━━ Input ━━
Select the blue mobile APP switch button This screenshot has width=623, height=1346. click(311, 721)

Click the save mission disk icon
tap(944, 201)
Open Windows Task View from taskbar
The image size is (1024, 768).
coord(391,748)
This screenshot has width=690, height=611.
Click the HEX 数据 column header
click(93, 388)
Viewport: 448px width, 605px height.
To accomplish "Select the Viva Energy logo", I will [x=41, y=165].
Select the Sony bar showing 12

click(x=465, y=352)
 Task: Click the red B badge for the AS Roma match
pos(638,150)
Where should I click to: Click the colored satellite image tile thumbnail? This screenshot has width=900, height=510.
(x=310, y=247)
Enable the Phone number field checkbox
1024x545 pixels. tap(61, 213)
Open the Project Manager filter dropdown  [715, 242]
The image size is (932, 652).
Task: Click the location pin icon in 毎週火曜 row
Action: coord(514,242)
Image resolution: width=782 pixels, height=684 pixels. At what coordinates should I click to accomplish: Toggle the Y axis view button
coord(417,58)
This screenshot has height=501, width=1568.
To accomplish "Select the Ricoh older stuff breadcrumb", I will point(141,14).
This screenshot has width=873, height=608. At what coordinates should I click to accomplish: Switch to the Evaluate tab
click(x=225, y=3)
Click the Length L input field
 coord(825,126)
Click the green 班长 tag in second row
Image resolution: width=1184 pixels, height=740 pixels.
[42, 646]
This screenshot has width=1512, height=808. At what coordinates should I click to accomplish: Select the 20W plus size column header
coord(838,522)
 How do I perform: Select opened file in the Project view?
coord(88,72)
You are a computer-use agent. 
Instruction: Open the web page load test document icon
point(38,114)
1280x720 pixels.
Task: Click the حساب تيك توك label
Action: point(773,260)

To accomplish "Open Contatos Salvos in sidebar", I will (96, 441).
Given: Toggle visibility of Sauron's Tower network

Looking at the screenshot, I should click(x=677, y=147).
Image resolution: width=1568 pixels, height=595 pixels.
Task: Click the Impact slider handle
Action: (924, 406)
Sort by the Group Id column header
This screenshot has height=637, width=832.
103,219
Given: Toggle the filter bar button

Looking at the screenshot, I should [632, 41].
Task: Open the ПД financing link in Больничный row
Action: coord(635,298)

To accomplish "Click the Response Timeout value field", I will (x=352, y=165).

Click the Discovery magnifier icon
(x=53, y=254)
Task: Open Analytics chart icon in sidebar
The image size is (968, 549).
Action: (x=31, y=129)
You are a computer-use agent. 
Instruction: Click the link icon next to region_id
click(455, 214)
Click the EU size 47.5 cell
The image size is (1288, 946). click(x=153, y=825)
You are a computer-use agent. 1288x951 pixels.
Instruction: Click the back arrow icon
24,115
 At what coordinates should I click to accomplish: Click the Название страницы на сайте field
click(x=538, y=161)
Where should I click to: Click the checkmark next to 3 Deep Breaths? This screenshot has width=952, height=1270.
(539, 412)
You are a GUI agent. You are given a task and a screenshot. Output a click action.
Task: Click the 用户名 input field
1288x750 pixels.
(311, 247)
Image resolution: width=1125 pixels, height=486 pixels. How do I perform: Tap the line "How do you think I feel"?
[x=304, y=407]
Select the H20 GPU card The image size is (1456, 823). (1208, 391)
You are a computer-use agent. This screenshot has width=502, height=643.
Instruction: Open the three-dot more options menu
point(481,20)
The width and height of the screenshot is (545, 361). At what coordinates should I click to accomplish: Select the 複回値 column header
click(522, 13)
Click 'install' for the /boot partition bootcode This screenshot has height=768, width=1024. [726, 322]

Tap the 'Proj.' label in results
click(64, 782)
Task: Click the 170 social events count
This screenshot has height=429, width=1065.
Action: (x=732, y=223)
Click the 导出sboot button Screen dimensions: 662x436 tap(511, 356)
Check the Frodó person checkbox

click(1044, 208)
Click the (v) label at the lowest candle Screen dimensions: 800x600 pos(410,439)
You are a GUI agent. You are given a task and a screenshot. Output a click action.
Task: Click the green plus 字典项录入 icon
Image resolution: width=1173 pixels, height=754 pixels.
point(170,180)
━━━
_What the task requires:_
Nothing in the data above should change. Please copy it all.

_Answer to this problem:_
Select the blue mobile APP switch button This screenshot has width=623, height=1346. click(311, 721)

Click the save mission disk icon
tap(944, 201)
Open Windows Task View from taskbar
The image size is (1024, 768).
coord(391,748)
This screenshot has width=690, height=611.
Click the HEX 数据 column header
click(93, 388)
Viewport: 448px width, 605px height.
To accomplish "Select the Viva Energy logo", I will [x=41, y=165].
Select the Sony bar showing 12

click(x=465, y=352)
 Task: Click the red B badge for the AS Roma match
pos(638,150)
Where should I click to: Click the colored satellite image tile thumbnail? This screenshot has width=900, height=510.
(x=310, y=247)
Enable the Phone number field checkbox
1024x545 pixels. tap(61, 213)
Open the Project Manager filter dropdown  [715, 242]
The image size is (932, 652).
Task: Click the location pin icon in 毎週火曜 row
Action: coord(514,242)
Image resolution: width=782 pixels, height=684 pixels. At what coordinates should I click to accomplish: Toggle the Y axis view button
coord(417,58)
This screenshot has height=501, width=1568.
To accomplish "Select the Ricoh older stuff breadcrumb", I will point(141,14).
This screenshot has width=873, height=608. At what coordinates should I click to accomplish: Switch to the Evaluate tab
click(x=225, y=3)
Click the Length L input field
 coord(825,126)
Click the green 班长 tag in second row
Image resolution: width=1184 pixels, height=740 pixels.
[42, 646]
This screenshot has width=1512, height=808. At what coordinates should I click to accomplish: Select the 20W plus size column header
coord(838,522)
 How do I perform: Select opened file in the Project view?
coord(88,72)
You are a computer-use agent. 
Instruction: Open the web page load test document icon
point(38,114)
1280x720 pixels.
Task: Click the حساب تيك توك label
Action: point(773,260)

To accomplish "Open Contatos Salvos in sidebar", I will (96, 441).
Given: Toggle visibility of Sauron's Tower network

Looking at the screenshot, I should click(x=677, y=147).
Image resolution: width=1568 pixels, height=595 pixels.
Task: Click the Impact slider handle
Action: (924, 406)
Sort by the Group Id column header
This screenshot has height=637, width=832.
103,219
Given: Toggle the filter bar button

Looking at the screenshot, I should [632, 41].
Task: Open the ПД financing link in Больничный row
Action: coord(635,298)

To accomplish "Click the Response Timeout value field", I will (x=352, y=165).

Click the Discovery magnifier icon
(x=53, y=254)
Task: Open Analytics chart icon in sidebar
The image size is (968, 549).
Action: (x=31, y=129)
You are a computer-use agent. 
Instruction: Click the link icon next to region_id
click(455, 214)
Click the EU size 47.5 cell
The image size is (1288, 946). click(x=153, y=825)
You are a computer-use agent. 1288x951 pixels.
Instruction: Click the back arrow icon
24,115
 At what coordinates should I click to accomplish: Click the Название страницы на сайте field
click(x=538, y=161)
Where should I click to: Click the checkmark next to 3 Deep Breaths? This screenshot has width=952, height=1270.
(539, 412)
You are a GUI agent. You are given a task and a screenshot. Output a click action.
Task: Click the 用户名 input field
1288x750 pixels.
(311, 247)
Image resolution: width=1125 pixels, height=486 pixels. How do I perform: Tap the line "How do you think I feel"?
[x=304, y=407]
Select the H20 GPU card The image size is (1456, 823). (1208, 391)
You are a computer-use agent. This screenshot has width=502, height=643.
Instruction: Open the three-dot more options menu
point(481,20)
The width and height of the screenshot is (545, 361). At what coordinates should I click to accomplish: Select the 複回値 column header
click(522, 13)
Click 'install' for the /boot partition bootcode This screenshot has height=768, width=1024. [726, 322]

Tap the 'Proj.' label in results
click(64, 782)
Task: Click the 170 social events count
This screenshot has height=429, width=1065.
Action: (x=732, y=223)
Click the 导出sboot button Screen dimensions: 662x436 tap(511, 356)
Check the Frodó person checkbox

click(1044, 208)
Click the (v) label at the lowest candle Screen dimensions: 800x600 pos(410,439)
You are a GUI agent. You are given a task and a screenshot. Output a click action.
Task: Click the green plus 字典项录入 icon
Image resolution: width=1173 pixels, height=754 pixels.
point(170,180)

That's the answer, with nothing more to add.